1. Field of the Invention
This invention relates to the fabrication of metallurgy atop substrates. More particularly, it relates to interconnection systems for metallurgy disposed atop semiconductor devices.
2. Description of the Prior Art
The continuing improvements in semiconductor integrated circuit technology have resulted in the capability of forming increased numbers of transistors, resistors, etc., within a given semiconductor chip. For example, ion implantation has allowed the devices to be smaller, and improved masking and isolation techniques have allowed the devices to be more closely spaced. This miniaturization has resulted in decreased costs and improved performance in integrated circuits. Unfortunately, many of the devices formed within the semiconductor must remain unused in the completed chip because of space required for wiring the circuits together.
For example, a practical state-of-the-art integrated circuit chip, containing between 700 to 2,000 circuits, typically utilizes less than 50 percent of the available circuits. The principal reason for this is the space which the wiring takes up on the surface of the chip. This interconnection metallurgy system atop the chip is extremely complex and the spacing between the wires is very tight. To achieve even a 50 percent efficiency of circuit utilization, at least two or three and possibly four separate levels of complex conductive patterns, each separated by one or more layers of dielectric material, are used.
Ordinarily, the first level conductive pattern on the chip surface interconnects the devices within the chips into circuits and also provides circuit-to-circuit interconnections. The second level conductive pattern conventionally completes the circuit-to-circuit connections and contains a portion of the power buses. The third level may be used for power and I/O connections to a support, such as a module, substrate or card. To interconnect each of these levels of metallization, it is necessary to form feedthrough conductive connections, otherwise known as via studs, within the dielectric layers separating the metallization. The most common technique used today is to etch the dielectric layer atop one level of metallurgy to form feedthrough holes and then deposit the second metallurgy layer over the dielectric layer and into the via holes to contact the first metallurgy layer. However, overetching of one dielectric layer due to mask misalignment, for example, may result in the etching of a lower dielectric layer. It has been necessary to provide increased areas of metallurgy at the via hole sites to prevent the overetching; however, this technique also substantially increases the chip area required for the interconnection metallurgy.
One technique for solving this problem is found in U.S. Pat. No. 3,844,831, issued in the names of E. E. Cass et al, assigned to the same assignee as the present invention. This technique involves the use of dielectric layers with dissimilar etching characteristics, whereby an etchant which attacks one type of dielectric does not substantially affect the other. Although the Cass et al invention has been successful, dielectric etching per se is recognized as causing shorts, pinholes and contamination, no matter how controlled the process.

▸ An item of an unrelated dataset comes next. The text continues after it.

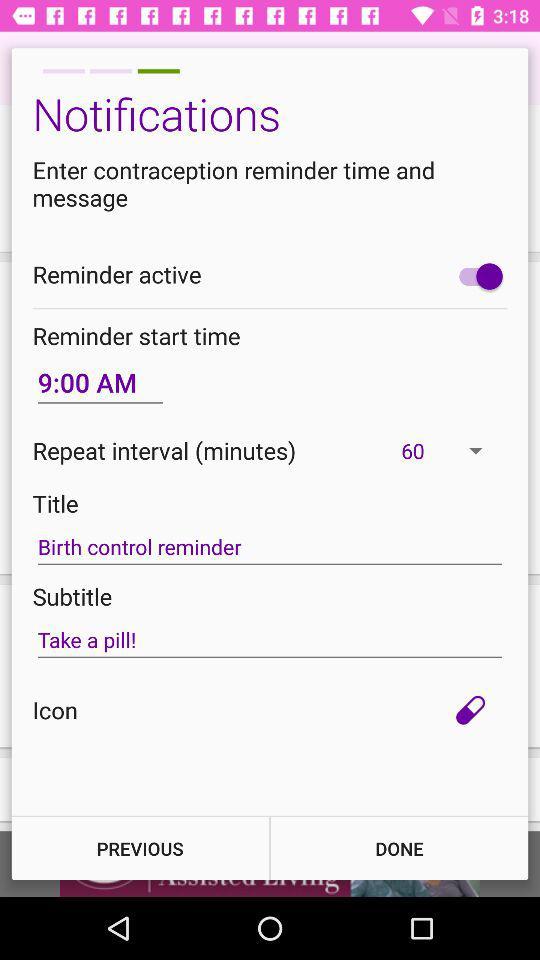 Image resolution: width=540 pixels, height=960 pixels. Describe the element at coordinates (99, 381) in the screenshot. I see `item on the left` at that location.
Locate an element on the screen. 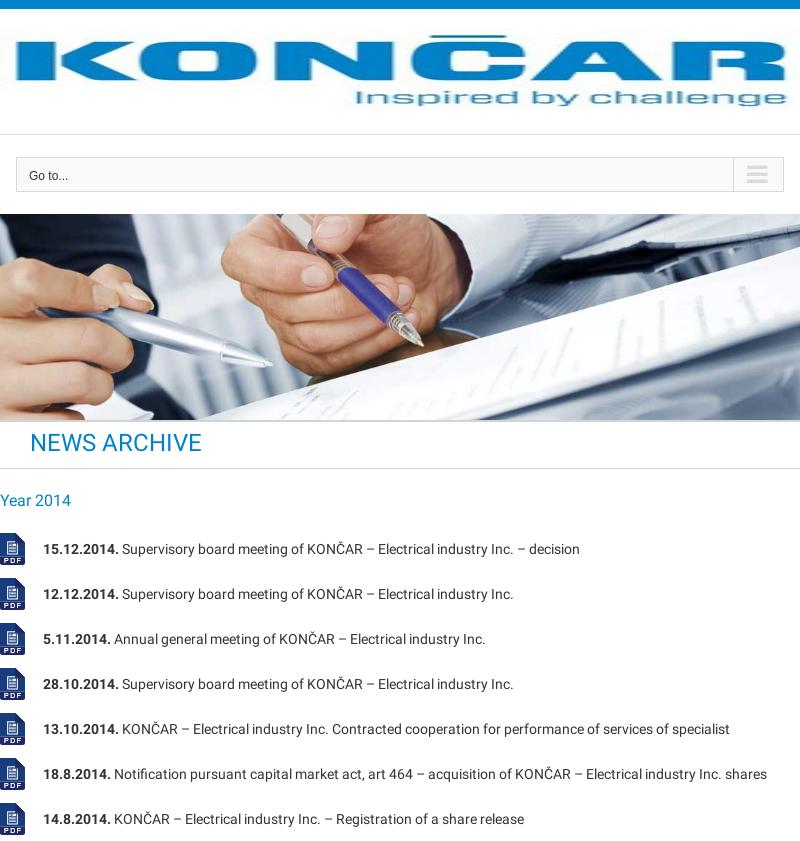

It would be more desirable to form interconnections between levels of metallurgy without the necessity of etching in the dielectric layers.
One technique for doing so is described in U.S. Pat. No. 4,029,562, issued in the names of B. C. Feng et al, and assigned to the same assignee as the present invention. The Feng et al process involves the depositing of the feedthrough pattern which includes a conventional functional metal and a cap of expendable material atop the conductive film pattern, say the first level of metallization. The expendable material can be removed by an etchant which does not attack the conductive film. The insulator is then deposited atop the first level film as well as the feedthrough pattern by RF sputtering at a bias which is sufficiently high to cause substantial reemission of the insulator. This covers the exposed substrate and thin film surfaces, as well as the expendable material, with the insulator but leaves the side surfaces of the expendable material exposed. The expendable material may then be chemically etched, so as to leave a completely insulated conductive film pattern and exposed feed-throughs so that the second level conductive pattern may be deposited atop the insulator to be interconnected to the first level by the feedthroughs.
Although the Feng et al invention has been successful, it nevertheless involves the prior art process of depositing the feedthrough atop the first level conductor. Because of this process, the feedthrough connections may exhibit poor mechanical strength and/or higher contact resistance, which results in poor manufacturing yields. It would be more desirable to form the via studs as integral parts of the metallurgy so as to eliminate the interface between the studs and the underlying metallurgy.